Dopo le rivelazioni di alcuni blogger (pubblicate su Globalist.it), a proposito di alcune evoluzioni di "aerei fantasma" di piccole dimensioni sulla rotta Pantelleria-Tunisia, nelle giornate del 21, 22, 23 e 26 marzo, lo Stato Maggior dell'Aeronautica ha confermato l'uso dello scalo dell'isola siciliana per gli atterraggi e i decolli di un aereo bimotore leggero Super King Air Beach 300, di proprietà di un'azienda statunitense contractor del Pentagono.

Pantelleria sarebbe quindi stata scelta dalle forze armate statunitensi e da quelle tunisine per sperimentare un nuovo sistema aereo, per operare con scopi di intelligence, sorveglianza e riconoscimento nelle regioni di confine con l'Algeria, dove sono al momento in corso combattimenti tra i militari tunisini e le milizie islamico-radicali.

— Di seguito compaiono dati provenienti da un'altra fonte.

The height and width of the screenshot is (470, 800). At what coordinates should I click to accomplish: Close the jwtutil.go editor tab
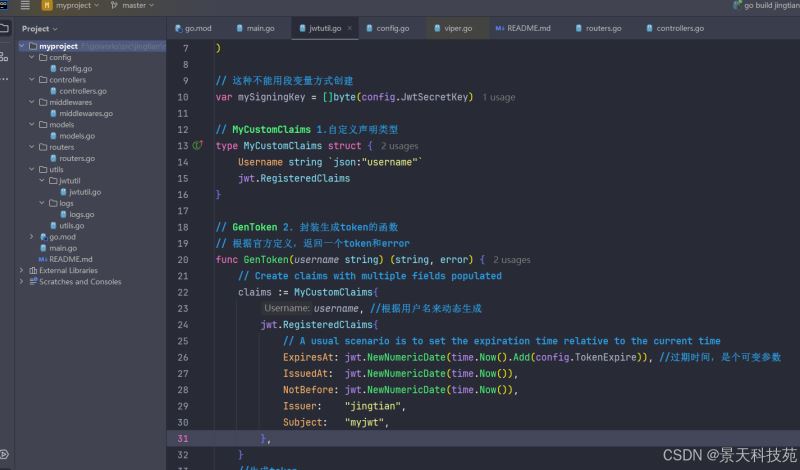(x=350, y=29)
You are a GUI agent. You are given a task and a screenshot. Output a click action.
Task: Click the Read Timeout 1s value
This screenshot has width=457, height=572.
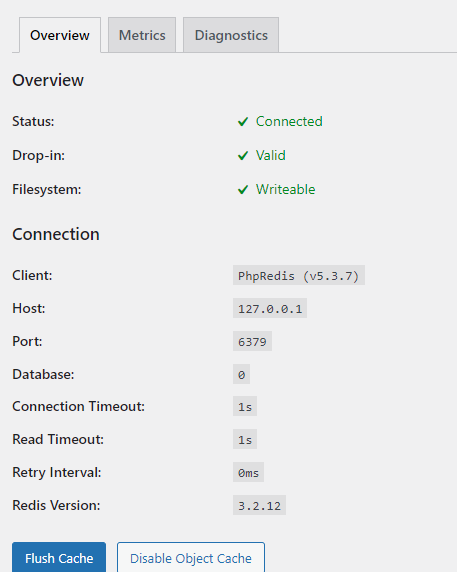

Il colonnello Urbano floreani, Capo dell'ufficio pubblica informazione dello Stato maggiore dell'Aeronautica, ha dichiarato quanto segue: «Per quanto ci è possibile sapere come Aeronautica militare italiana, quello rischierato a Pantelleria è un veicolo americano che sta eseguendo voli sperimentali sulla Tunisia, sulla base di accordi bilaterali che riguardano esclusivamente Stati Uniti e il governo di Tunisi. L'Aeronautica italiana non rientra in queste attività e non vengono rilasciate da noi autorizzazioni di sorta».

Secondo l'Aeronautica, la scelta di Pantelleria deriva dalla vicinanza con la base di Sigonella, dove è presente una stazione aeronavale della Us Navy, dalla contestuale vicinanza dell'isola con la Tunisia e dalle caratteristiche dello scalo aereo.